Six top Lower 48 producing states
Six states within the Lower 48 accounted for 6.27 million b/d of crude and condensate production, or 67% of total daily US production during November 2015. Listed in order of volume from largest to smallest, those six states are Texas (3.4 million b/d), North Dakota (1.17 million b/d), California (548,000 b/d), New Mexico (413,000 b/d), Oklahoma (403,000 b/d), and Colorado (335,000 b/d). Considering that November production figures are according to the EIA—whose methodology, we recently wrote, has some question marks that need explanation in Texas—we recommend against getting too wedded to these figures in absolute terms but do suggest understanding the developing trends.
The combined crude and condensate peak production for these six states occurred in March 2015 at 6.6 million b/d. Compared to the EIA’s November results, production from Texas, North Dakota, California, New Mexico, Oklahoma, and Colorado has been curtailed by -338,000 b/d since the March peak. This implies that, on average, these six states collectively are removing about 42,000 b/d from production with each consecutive month that transpires.

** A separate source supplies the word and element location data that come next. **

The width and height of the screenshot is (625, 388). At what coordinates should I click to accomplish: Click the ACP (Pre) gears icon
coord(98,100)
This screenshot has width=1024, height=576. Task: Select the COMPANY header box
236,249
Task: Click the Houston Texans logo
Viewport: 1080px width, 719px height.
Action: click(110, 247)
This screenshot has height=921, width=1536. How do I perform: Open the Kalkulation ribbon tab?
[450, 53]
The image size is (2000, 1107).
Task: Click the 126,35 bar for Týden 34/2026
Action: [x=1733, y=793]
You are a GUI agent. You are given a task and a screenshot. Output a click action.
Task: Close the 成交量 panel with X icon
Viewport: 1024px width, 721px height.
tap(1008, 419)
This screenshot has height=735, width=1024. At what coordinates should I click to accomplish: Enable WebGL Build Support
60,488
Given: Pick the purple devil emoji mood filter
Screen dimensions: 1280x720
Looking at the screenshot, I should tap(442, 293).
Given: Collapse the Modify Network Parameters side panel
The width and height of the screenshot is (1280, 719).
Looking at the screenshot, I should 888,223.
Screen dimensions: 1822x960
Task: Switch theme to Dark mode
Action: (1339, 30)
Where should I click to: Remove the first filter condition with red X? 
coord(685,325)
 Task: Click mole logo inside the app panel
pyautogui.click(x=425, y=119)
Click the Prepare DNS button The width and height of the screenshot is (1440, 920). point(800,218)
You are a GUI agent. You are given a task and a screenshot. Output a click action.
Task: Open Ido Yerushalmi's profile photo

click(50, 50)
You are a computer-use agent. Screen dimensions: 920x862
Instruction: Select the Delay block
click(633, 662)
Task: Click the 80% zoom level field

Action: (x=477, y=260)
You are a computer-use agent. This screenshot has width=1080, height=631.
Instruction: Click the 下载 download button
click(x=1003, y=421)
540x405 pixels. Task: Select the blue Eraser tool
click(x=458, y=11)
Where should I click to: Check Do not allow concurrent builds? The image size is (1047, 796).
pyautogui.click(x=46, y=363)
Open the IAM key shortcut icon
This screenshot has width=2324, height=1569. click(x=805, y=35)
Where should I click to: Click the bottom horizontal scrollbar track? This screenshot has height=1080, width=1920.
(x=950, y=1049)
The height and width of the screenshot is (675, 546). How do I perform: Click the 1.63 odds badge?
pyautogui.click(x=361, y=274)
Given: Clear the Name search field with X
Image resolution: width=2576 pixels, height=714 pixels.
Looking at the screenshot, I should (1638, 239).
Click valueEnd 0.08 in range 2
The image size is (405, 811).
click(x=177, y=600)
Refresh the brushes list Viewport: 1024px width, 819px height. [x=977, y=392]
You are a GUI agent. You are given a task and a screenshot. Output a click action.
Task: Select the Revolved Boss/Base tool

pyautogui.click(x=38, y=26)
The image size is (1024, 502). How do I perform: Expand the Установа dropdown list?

The remaining onshore producing states have cut production by -102,000 b/d since last March. Dividing again by the subsequent 8 months of production data supplied, we get an average month-to-month (MTM) reduction trend of about -13,000 b/d less.
Interestingly, US offshore production has improved by 108,000 b/d over the past 8 months ended in November. So daily offshore production trends and collective US land production trends (outside of the aforementioned six biggest producing states) essentially cancel out one another, leaving just these remaining six largest producing Lower 48 states to dictate both the direction and the pitch of the US production curve going forward.
Focusing on these six states’ data—as collected by their state agencies (while using the EIA’s monthly estimates for remaining US onshore and offshore production)—points to even greater average daily production curtailment through November 2015. These state agencies’ monthly production figures for 2Q15 show a combined MTM sequential reduction of -71,000 b/d. Backing out an additional 29,000 b/d each month since March 2015 from EIA estimates (71,000 b/d - 42,000 b/d = 29,000 b/d) would then imply that overall daily production was about -232,000 b/d less than the 9.3 million b/d that the EIA reported for November 2015.
Implications for future rig counts
Unfortunately, there is still more to consider. The difference between what these 6 states reported as daily production vs. the EIA’s production figures widened from an insignificant 14,000 b/d during July 2014 to a material 469,000 b/d in March 2015. Recall that March was the month we used as the base month for extrapolating what US production would resemble in November 2015 if the curtailment pace was -71,000 b/d, similar to these 6 states’ aggregated indication. Removing this starting base discrepancy would then imply that US crude and condensate production has actually been below 9 million b/d since May 2015.
The key word in commentary so far is “imply.” We would not recommend relying on monthly production figures from either the EIA or a state agency as gospel. Collection and timing issues tend to create reporting inconsistencies in the most recently reported results that then lead to revisions down the road. In the end we are stuck with estimates that may or may not jibe with the perceived reality of the moment.
Still, the key takeaway message for us is that—regardless of which reporting bodies’ data are used—not only is production declining from the reduction of existing drilling projects, the march down the industry’s decline curve now militates against and even more in some cases obscures efficiency gains captured over the past 2 years. Taking this idea to its logical conclusion would yield an understanding that the rig count’s importance as a gauge of the industry’s health will only strengthen from this point forward.